● Directions:
Each line in the records below that has the word "will" should be copied.

● Collected data entries:

▬▬▬

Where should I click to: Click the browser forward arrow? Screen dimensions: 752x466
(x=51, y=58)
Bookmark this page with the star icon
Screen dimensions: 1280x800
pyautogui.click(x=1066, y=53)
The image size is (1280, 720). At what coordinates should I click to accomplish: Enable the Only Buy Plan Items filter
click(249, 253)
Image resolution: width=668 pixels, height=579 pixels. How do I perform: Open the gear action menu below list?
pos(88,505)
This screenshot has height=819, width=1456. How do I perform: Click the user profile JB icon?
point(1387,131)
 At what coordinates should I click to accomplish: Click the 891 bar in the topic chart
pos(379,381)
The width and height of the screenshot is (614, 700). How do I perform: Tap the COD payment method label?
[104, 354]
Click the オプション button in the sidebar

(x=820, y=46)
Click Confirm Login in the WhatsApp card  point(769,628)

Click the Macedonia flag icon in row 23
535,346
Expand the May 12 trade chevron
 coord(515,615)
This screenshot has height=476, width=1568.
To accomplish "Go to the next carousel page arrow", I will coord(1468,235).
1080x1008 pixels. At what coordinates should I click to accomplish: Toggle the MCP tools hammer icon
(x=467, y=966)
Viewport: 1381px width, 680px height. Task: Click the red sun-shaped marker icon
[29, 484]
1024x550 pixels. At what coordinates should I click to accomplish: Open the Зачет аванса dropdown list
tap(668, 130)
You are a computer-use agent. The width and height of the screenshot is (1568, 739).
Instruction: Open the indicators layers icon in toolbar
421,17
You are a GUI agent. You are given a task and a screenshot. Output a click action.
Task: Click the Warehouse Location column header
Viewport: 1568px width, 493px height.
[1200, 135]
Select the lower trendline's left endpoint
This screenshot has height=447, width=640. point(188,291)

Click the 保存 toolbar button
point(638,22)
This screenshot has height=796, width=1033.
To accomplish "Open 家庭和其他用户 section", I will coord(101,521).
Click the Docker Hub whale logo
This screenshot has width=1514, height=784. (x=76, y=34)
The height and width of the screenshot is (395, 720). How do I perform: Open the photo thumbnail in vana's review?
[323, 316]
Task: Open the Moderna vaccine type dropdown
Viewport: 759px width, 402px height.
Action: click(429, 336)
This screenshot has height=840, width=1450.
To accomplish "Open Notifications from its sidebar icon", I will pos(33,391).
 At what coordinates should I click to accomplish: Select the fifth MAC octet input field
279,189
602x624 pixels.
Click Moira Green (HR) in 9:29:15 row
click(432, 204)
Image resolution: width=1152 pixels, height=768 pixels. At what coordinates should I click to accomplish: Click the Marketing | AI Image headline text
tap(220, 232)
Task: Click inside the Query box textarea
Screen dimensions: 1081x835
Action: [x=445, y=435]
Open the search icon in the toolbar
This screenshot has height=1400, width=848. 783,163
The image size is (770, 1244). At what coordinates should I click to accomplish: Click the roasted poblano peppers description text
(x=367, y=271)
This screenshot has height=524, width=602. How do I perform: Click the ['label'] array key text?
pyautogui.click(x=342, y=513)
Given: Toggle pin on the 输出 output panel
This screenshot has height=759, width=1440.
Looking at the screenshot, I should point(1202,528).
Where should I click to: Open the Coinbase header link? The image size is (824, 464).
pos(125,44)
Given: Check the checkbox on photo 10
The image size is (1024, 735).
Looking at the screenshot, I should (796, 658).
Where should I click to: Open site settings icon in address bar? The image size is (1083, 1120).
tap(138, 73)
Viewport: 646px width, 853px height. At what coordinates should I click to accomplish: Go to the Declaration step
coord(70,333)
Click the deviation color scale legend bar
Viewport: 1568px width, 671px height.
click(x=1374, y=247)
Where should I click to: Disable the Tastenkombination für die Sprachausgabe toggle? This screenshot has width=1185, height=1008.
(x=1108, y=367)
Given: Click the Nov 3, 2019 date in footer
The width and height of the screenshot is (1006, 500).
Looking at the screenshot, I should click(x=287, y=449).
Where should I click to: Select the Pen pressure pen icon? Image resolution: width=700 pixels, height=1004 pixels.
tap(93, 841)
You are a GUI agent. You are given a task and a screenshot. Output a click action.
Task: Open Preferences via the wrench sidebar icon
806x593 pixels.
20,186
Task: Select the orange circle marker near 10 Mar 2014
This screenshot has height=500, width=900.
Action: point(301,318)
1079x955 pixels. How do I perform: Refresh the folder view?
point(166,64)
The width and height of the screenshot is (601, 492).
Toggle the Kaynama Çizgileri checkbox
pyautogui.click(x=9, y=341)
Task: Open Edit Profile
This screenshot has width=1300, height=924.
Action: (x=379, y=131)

▬▬▬

● Result:
To accomplish "Go to the next carousel page arrow", I will coord(1468,235).
To accomplish "Open 家庭和其他用户 section", I will coord(101,521).
To accomplish "Open Notifications from its sidebar icon", I will pos(33,391).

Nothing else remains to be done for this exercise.